* **Short task**
Gather every line of the records below that contains the word "coordinates", and copy each one in full. Case counts.

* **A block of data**
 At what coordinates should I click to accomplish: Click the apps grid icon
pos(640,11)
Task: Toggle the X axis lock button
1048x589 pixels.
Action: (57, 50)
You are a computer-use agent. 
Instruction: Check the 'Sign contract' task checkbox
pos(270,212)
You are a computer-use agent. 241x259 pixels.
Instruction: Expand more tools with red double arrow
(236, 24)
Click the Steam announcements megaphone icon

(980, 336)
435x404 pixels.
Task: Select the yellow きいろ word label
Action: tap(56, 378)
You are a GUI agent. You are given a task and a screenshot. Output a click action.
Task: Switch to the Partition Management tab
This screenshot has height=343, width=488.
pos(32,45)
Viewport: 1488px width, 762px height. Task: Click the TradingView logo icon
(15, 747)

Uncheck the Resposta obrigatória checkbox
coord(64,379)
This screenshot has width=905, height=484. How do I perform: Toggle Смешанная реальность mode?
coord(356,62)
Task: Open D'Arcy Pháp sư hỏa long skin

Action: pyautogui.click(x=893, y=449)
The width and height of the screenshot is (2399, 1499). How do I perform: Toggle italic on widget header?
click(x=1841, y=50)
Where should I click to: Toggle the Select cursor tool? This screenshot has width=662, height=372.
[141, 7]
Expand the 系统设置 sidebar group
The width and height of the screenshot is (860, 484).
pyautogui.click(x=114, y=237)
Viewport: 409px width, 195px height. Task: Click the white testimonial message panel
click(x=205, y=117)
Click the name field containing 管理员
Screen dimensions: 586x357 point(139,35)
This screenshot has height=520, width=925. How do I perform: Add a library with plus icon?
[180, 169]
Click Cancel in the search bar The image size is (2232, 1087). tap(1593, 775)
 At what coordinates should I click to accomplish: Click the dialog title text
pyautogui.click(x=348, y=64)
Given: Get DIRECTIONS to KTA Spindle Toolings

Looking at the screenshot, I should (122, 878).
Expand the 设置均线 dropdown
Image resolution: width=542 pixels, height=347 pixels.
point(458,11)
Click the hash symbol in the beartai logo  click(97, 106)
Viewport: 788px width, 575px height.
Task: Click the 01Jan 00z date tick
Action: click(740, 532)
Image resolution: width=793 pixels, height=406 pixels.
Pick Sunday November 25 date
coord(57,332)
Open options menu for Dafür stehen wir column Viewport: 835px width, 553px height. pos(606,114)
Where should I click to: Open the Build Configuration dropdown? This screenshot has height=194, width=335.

* **Written solution**
 At what coordinates should I click to accomplish: Click the apps grid icon
 At what coordinates should I click to accomplish: Click the dialog title text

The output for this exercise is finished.